| Extracted material |

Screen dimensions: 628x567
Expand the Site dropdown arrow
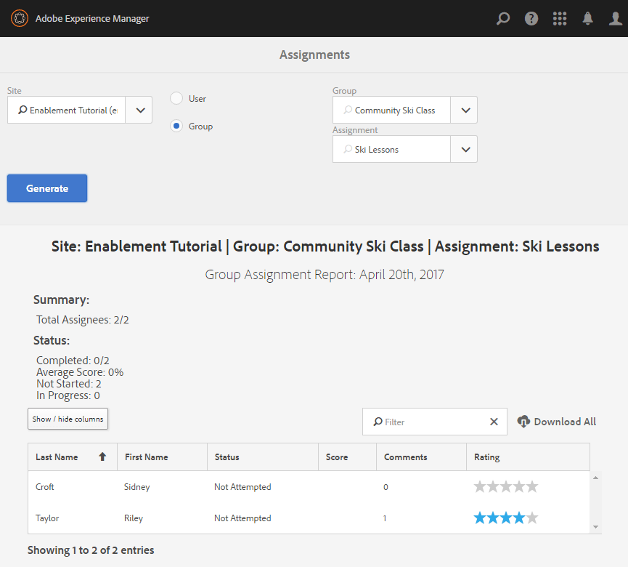point(139,110)
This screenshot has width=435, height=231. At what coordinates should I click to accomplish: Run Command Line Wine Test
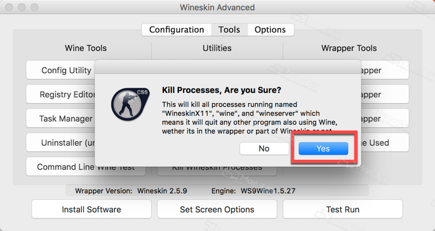click(86, 168)
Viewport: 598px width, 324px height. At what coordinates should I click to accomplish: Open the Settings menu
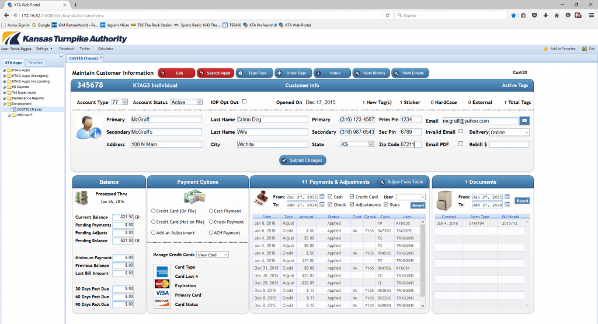pyautogui.click(x=44, y=49)
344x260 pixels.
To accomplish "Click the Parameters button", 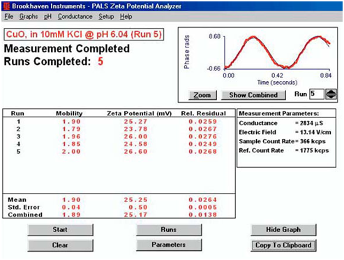I will click(x=169, y=245).
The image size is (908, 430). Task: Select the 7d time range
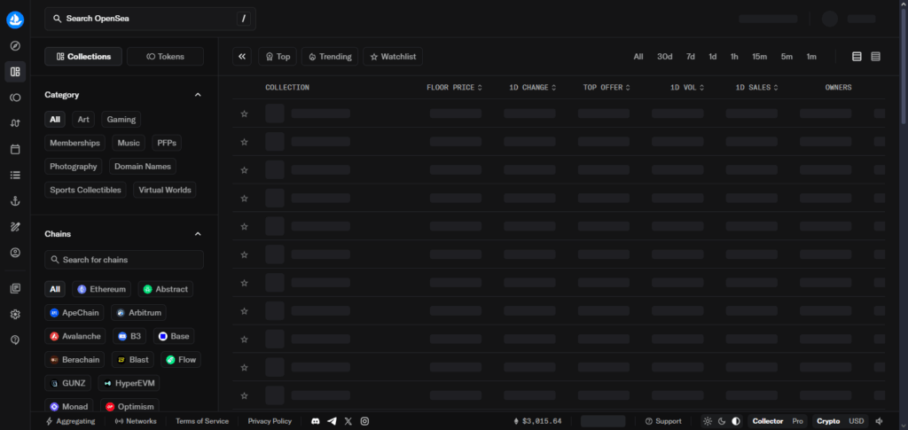point(690,57)
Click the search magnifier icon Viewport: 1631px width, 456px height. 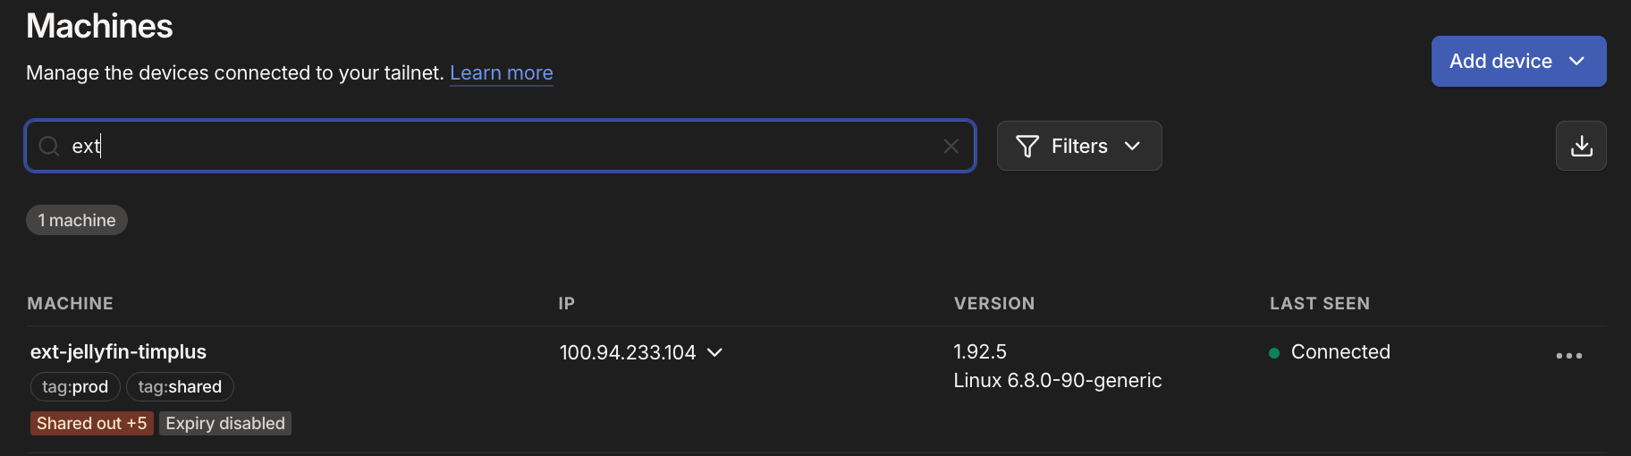pos(49,146)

| Work instructions |
Reproduce exactly the lines from the beginning of the material down to the line containing "344x260 pixels.", both ends included, but not the pictures or anything after.

| Task result |
Screen dimensions: 628x567
Expand the Site dropdown arrow
point(139,110)
This screenshot has width=435, height=231. At what coordinates should I click to accomplish: Run Command Line Wine Test
click(86, 168)
Viewport: 598px width, 324px height. At what coordinates should I click to accomplish: Open the Settings menu
pyautogui.click(x=44, y=49)
344x260 pixels.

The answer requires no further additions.